1 Corinthians 16:1–3

“On the first day of every week, each of you is to put something aside and store it up, as he may prosper, so that there will be no collecting when I come” (v. 2).

Paul frequently devotes the final chapter of an epistle to practical directions that are quite specific to the congregation he is addressing and that cannot be followed by modern readers in the same way that his original audience kept them. We see this, for example, in 1 Corinthians 16, which provides us with such things as the Apostle’s immediate travel plans and instructions regarding the collection of funds for the churches in Jerusalem in Judea. Nevertheless, we can find in this chapter principles to apply to our own setting even if the exact method of following them looks different for us than for the first readers of this epistle.

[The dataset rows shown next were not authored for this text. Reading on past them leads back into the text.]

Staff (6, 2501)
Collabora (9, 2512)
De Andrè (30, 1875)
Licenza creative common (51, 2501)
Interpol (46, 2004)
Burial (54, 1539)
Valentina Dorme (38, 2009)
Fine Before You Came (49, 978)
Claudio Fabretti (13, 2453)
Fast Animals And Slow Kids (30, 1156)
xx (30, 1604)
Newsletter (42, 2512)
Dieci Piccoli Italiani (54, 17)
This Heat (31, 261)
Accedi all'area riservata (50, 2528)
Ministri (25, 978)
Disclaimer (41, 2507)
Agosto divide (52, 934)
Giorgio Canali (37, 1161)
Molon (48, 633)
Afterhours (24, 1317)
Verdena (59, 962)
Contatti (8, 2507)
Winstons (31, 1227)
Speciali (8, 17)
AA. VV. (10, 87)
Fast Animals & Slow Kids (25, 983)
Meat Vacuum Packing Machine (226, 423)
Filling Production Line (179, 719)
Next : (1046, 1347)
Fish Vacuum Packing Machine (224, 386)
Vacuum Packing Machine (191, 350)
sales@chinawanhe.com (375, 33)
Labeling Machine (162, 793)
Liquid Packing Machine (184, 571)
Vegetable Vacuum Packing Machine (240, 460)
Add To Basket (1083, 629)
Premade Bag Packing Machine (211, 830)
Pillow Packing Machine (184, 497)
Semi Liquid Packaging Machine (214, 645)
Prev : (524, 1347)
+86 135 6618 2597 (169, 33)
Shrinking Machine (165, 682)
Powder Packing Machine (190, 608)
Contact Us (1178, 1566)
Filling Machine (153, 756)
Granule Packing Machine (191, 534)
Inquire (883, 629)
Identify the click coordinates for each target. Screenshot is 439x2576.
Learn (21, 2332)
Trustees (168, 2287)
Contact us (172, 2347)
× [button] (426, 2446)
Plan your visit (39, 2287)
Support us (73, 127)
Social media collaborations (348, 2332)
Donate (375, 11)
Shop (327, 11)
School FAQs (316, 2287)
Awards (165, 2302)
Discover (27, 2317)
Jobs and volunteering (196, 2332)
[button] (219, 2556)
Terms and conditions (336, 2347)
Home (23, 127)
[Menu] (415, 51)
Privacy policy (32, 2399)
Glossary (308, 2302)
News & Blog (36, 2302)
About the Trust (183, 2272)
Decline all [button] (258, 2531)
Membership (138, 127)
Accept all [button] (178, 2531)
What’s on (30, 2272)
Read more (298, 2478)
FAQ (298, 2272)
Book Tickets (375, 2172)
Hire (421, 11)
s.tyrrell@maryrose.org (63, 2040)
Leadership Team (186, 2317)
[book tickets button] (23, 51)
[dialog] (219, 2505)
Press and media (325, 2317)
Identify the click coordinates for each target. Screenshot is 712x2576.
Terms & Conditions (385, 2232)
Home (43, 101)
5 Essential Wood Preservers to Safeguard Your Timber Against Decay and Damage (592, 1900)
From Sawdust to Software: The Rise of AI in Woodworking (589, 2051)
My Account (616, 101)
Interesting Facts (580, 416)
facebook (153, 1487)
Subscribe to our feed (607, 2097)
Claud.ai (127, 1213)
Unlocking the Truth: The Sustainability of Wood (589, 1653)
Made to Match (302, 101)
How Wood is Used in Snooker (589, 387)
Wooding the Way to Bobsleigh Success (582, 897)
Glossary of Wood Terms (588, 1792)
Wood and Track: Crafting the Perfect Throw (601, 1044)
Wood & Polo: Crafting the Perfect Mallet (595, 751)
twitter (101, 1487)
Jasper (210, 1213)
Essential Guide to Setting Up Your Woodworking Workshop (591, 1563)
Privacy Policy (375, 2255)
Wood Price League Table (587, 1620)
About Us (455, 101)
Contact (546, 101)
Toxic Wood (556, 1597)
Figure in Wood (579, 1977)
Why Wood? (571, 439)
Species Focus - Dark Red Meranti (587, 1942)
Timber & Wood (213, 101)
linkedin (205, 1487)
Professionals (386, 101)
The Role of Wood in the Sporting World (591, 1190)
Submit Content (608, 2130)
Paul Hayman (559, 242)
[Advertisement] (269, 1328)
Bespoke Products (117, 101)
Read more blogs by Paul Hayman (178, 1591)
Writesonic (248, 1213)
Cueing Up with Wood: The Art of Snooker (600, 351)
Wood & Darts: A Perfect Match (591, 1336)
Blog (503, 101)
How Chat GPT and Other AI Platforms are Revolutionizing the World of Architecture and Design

In 16:1, Paul makes reference to “the collection for the saints.” He is talking about the gathering of funds to assist the Christians in Jerusalem and Judea, who were suffering under severe poverty because of the intense persecution they had to endure. Paul talks about this collection often in his epistles, as he regarded it as a vital and tangible way to demonstrate the unity of the gentile Christians outside of Judea with the Jewish Christians who lived there (e.g., Rom. 15:25–29; 2 Cor. 9). This collection also served as part of Paul’s fulfilling his commitment to remember the poor (see Gal. 2:1–10).

The Apostle instructs the Corinthians to set something aside “on the first day of every week” (1 Cor. 16:2). Here we have one of the earliest evidences that the Christians gathered together for worship and fellowship on what would come to be known as the Lord’s Day, or Sunday. Coming together to celebrate the resurrection of Christ on the first day of the week was not a post-Apostolic invention of the church, but it goes back to the beginning of the new covenant. In any case, Paul tells each Corinthian believer to collect funds “as he may prosper” (v. 2). The idea here is that the Christians should provide offerings for the poor in proportion to how they have prospered under the hand of God. Those of greater wealth should give more than those who have little, though there is no set formula for what this means or regarding what the church is to require. Matthew Henry comments: “God expects that our beneficence to others should hold some proportion to his bounty to us. All we have is from God; the more he gives (circumstances being considered), the more he enables us to give, and the more he expects we should give, that we should give more than others who are less able, that we should give more than ourselves when we were less able.”

Coram Deo

The church must always encourage its members to be generous and to provide for the legitimate needs of other believers who cannot meet them on their own. To whom much is given, much is required, and as the Lord prospers us, let us be all the more eager to give to the church and its ministries of mercy.